------ SOURCE DOCUMENT ------

County in Indiana, United States

Posey County is the southernmost, southwesternmost, and westernmost county in the U.S. state of Indiana. Its southern border is formed by the Ohio River, and its western border by the Wabash River, a tributary to the Ohio. As of 2020, the population was 25,222. The county seat is Mount Vernon. Posey County is part of the Evansville, Indiana metropolitan statistical area. The Ports of Indiana-Mount Vernon, on the Ohio River, is the seventh-largest inland port complex in the nation. Mechanization of dock technology has altered the number of workers at the port, but Posey County is still the seventh-largest internal port in the United States, based on tons of materials handled. Grain from the Midwest is among the products shipped.

==History==
After the American Revolutionary War, Posey County was originally considered part of the Northwest Territory, organized in 1787 by the new United States. As part of the Indiana Territory, it was organized in November 1814 from Gibson and Warrick counties. It was named for Revolutionary War Gen. Thomas Posey, who was then serving as Governor of the Territory. Mount Vernon was designated as the county seat in 1825. Its port on the Ohio River continues to be integral to the economy of the state and county.

Like other parts of southern Ohio, Indiana and Illinois, Posey County was first settled by people from the Upper South, many of whom arrived via the Ohio River. Farming was the primary development at first. In the mid- to late 19th century, the county received many German immigrants. The river port had rougher areas of vice, and a higher population of single men, as was typical. African Americans were among the men who worked on ships and at the port.

Posey County was the site of the largest recorded lynching of African Americans in Indiana's history. In October 1878, a white mob lynched seven black men in the span of a few days. No one in the mob was prosecuted, and at each court session for the next three years, the prosecutor asked the judge to "set the case over to the next session". A grand jury was called to investigate the mob action, but with an election pending for the prosecuting attorney, no one was ever indicted. Following years of research, Posey County judge Jim Redwine wrote a novel, Judge Lynch! (2008), based on the events. Redwine sometimes lectures on the riot, inviting his audience to imagine how they would have acted and stressing the injustice done to the African Americans who were denied the right to a fair trial.

==Geography==
The low rolling hills of southwest Indiana are carved by drainages; the Black River flows southwestward through the county's upper portion, discharging into the Wabash River north of New Harmony. Rush Creek drains the county's central portion, flowing westward to discharge into the Wabash in Harmonie State Park. The area is largely cleared and devoted to agriculture or urban use, although the drainages and lowlands are still wooded or brush-filled.

------ SOURCE MATERIAL ------

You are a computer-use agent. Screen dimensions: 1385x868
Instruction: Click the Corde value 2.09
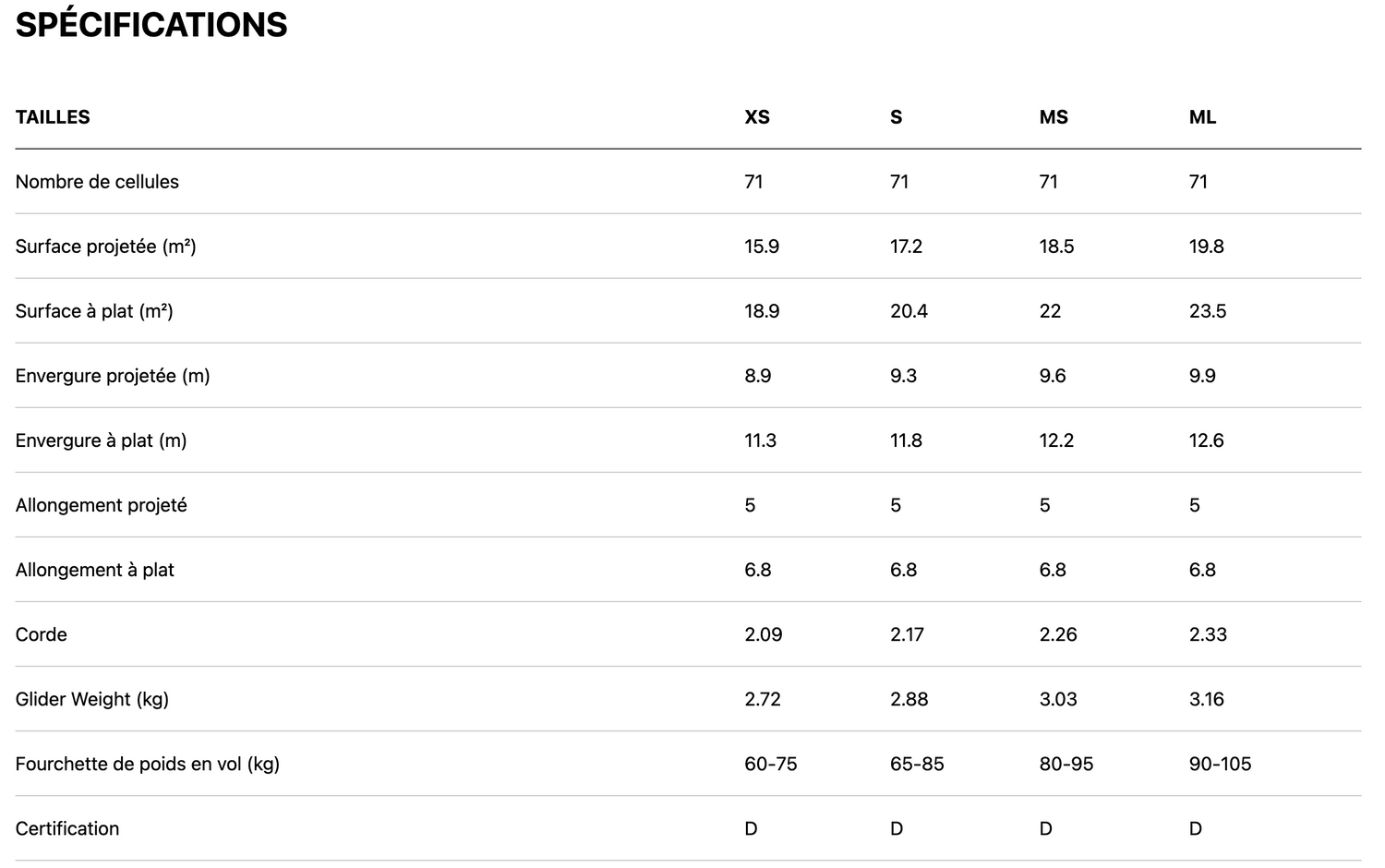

------

**PROBLEM REQUIREMENTS**
According to the Posey County text, for whom was the county named?

**RESULT OF THE EXERCISE**
Revolutionary War Gen. Thomas Posey, who was then serving as Governor of the Territory.